A predatory cat that tried to lounge in human territory was subdued by local officials.
On the morning of May 27, a cougar was spotted high up in a tree near the giant peach by the Okanagan Lake waterfront. Responding to the call were local police, conservation officers and city crews.
Ron Johnson, utilities foreman for the city, said he was called to the scene around 7:30 a.m., and showed up to find the conservation service assessing the situation and three police cars blocking the road from passersby.
The conservation officers wanted to shoot the cougar with a tranquilizing rifle, he said, but they weren’t comfortable firing from the ground, which only offered challenging angles.
Johnson said the cougar was so well camouflaged in the tree, that it took a pack of militant ravens to draw attention to it.
“Three ravens mercilessly attacking this cougar in the tree, that’s what drew the attention of the dog-walker (who initially reported the cougar),” he said. “You’d never have looked up and seen him – I had to get someone to point out exactly where he was.”
To get a better position, the conservation service asked if the city had a bucket truck – which they do, and Johnson got on the radio to call it over.

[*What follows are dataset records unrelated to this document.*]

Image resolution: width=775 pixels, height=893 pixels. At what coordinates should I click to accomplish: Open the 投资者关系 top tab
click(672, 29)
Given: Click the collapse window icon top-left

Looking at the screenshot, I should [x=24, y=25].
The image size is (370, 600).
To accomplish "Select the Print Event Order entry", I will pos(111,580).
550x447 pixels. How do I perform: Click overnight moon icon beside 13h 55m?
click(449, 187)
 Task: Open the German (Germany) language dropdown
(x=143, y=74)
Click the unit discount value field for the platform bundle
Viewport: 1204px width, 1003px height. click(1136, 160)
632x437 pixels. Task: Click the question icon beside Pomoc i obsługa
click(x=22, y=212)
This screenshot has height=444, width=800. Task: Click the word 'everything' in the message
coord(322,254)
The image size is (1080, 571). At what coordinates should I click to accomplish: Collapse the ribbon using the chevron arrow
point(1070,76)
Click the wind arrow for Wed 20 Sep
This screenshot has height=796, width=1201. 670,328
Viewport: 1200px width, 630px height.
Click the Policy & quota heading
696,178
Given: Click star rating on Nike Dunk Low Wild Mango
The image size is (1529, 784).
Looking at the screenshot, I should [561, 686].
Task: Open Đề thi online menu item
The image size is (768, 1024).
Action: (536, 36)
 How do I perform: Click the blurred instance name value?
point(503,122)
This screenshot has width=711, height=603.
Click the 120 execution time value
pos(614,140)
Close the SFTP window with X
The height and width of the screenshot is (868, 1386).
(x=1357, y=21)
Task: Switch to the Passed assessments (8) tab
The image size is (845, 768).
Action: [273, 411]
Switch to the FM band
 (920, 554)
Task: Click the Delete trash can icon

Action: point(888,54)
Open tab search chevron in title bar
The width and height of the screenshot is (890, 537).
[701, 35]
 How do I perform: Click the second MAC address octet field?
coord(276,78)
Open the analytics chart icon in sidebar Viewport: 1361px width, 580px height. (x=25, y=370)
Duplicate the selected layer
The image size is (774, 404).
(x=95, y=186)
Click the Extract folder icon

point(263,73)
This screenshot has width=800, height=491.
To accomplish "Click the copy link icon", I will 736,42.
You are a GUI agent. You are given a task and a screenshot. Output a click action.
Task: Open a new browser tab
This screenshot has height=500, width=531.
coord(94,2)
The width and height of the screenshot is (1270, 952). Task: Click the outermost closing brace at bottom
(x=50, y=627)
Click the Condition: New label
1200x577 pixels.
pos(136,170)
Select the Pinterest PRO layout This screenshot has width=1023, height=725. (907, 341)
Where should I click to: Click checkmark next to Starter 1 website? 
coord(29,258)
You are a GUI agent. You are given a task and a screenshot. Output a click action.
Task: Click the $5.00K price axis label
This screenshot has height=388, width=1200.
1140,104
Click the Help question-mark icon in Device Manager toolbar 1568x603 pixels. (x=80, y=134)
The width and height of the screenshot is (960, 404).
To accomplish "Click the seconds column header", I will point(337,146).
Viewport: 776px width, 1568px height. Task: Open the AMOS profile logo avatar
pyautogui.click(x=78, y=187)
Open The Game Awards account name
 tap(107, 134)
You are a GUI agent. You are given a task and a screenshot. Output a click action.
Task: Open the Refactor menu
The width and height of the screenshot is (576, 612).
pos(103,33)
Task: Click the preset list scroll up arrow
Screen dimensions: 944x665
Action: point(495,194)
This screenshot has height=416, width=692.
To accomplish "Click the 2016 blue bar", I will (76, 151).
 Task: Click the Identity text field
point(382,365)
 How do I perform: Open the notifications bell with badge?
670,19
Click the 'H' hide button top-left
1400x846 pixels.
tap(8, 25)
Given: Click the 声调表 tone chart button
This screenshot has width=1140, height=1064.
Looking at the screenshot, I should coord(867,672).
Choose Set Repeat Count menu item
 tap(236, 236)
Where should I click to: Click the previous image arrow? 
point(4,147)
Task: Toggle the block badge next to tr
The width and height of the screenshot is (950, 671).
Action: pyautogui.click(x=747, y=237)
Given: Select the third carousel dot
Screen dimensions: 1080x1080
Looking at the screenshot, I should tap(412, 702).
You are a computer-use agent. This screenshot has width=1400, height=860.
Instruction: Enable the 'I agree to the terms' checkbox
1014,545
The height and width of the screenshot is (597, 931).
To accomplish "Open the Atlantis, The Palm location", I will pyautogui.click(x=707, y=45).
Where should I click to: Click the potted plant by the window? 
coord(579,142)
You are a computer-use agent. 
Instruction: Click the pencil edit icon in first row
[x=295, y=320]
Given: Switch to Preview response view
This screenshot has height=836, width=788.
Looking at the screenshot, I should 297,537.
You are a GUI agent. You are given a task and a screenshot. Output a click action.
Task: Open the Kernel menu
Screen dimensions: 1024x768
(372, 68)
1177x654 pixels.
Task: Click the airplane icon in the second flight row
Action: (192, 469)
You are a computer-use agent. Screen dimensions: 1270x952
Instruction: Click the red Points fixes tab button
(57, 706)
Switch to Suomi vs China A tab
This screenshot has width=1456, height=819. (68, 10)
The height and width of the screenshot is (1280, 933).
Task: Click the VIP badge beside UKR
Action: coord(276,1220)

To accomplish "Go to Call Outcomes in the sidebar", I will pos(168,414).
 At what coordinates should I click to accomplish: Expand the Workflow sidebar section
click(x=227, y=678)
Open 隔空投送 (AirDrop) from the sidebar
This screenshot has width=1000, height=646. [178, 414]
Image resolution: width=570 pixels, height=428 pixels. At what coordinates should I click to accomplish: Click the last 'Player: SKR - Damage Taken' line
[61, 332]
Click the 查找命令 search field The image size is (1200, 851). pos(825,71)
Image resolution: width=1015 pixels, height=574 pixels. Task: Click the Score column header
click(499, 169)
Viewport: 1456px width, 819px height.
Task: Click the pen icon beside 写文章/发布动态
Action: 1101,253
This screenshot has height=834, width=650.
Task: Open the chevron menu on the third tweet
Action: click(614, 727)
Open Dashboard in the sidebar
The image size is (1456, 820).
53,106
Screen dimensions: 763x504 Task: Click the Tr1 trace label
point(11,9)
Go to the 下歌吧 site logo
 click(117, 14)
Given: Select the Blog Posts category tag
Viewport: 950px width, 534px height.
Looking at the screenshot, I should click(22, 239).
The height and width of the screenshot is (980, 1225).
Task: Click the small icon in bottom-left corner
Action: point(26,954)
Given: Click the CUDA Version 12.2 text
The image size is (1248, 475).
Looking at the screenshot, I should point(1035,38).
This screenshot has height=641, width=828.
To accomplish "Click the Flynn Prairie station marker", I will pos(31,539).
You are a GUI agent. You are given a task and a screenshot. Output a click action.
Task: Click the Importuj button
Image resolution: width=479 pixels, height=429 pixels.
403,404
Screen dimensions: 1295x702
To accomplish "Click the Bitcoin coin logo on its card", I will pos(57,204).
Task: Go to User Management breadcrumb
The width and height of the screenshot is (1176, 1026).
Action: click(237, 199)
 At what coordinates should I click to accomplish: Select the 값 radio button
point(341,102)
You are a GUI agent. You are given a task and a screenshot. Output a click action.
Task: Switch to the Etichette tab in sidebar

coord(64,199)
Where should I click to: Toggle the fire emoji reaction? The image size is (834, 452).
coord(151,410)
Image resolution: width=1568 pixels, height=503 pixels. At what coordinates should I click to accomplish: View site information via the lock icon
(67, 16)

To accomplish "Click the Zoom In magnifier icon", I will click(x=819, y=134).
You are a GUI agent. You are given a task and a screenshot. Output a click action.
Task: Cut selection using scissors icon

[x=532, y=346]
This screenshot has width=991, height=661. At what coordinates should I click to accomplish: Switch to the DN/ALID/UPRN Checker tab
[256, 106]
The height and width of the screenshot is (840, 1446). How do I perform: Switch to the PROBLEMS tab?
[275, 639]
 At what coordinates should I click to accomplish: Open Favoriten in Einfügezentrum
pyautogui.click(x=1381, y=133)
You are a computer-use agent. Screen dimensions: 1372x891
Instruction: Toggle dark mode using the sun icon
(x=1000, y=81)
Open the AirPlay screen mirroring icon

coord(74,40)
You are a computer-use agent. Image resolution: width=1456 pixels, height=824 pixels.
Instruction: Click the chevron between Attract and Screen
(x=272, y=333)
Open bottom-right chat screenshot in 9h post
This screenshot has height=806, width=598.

“One conservation officer went up in the bucket truck until he was almost level with the cougar, so he was shooting flat out of the bucket,” he said. “Then he shot this cougar in the ass with his dart.”
Johnson said there were about 40 people who were witnessing the event, but they were all safely kept behind a police barricade on the other side of the street.
After the cougar was shot, it’s first reaction was a minor flinch, Johnson said, and the crowd seemed to think it would simply pass out up in the tree.
“Then about 20 seconds after he got hit, he started to climb down out of the tree, and then he jumped and was on the ground.”
Once grounded, the cougar ran away from the area near the giant peach, past the Penticton Lakeside Resort and Casino and into Okanagan Lake Park, Johnson said, adding that there were no people in its path.
“By that time the tranquillizer had taken effect because he was running in an S, not running straight.”
The cougar was almost halfway through the park when its rear legs gave out, then it determinedly began dragging itself with its front legs. Once it was about three-quarters across the park, it had stopped moving completely, he said.
“It was pretty impressive how fast that drug they used took effect.”
From there, a police officer approached the cat, handcuffed the rear legs, and threw a blanket over it.
“Then they picked him up, put him in a truck, and that was it. Not a minute had passed between the dart firing and then handcuffing.”
He said that armed police officers were standing by in case the situation ended up posing a more serious threat.
“They were prepared in case something went wrong, but it didn’t.”
Johnson met a German couple on vacation who witnessed the ordeal, and they were shocked by the experience.
“I can’t believe what I just saw,” Johnson recalled. “I guess it doesn’t happen in Germany – well it doesn’t happen around here either, I’ve lived here a long time and never seen it.”
Johnson said the conservation team suspects the cougar was just born last spring. He said it seemed healthy – relatively light but not thin; it had a body about four feet long; a 3.5 foot-long tail and a beautiful coat of fur.
“It could have been out looking for new territory but who knows – no one knows why (it was roaming around town).”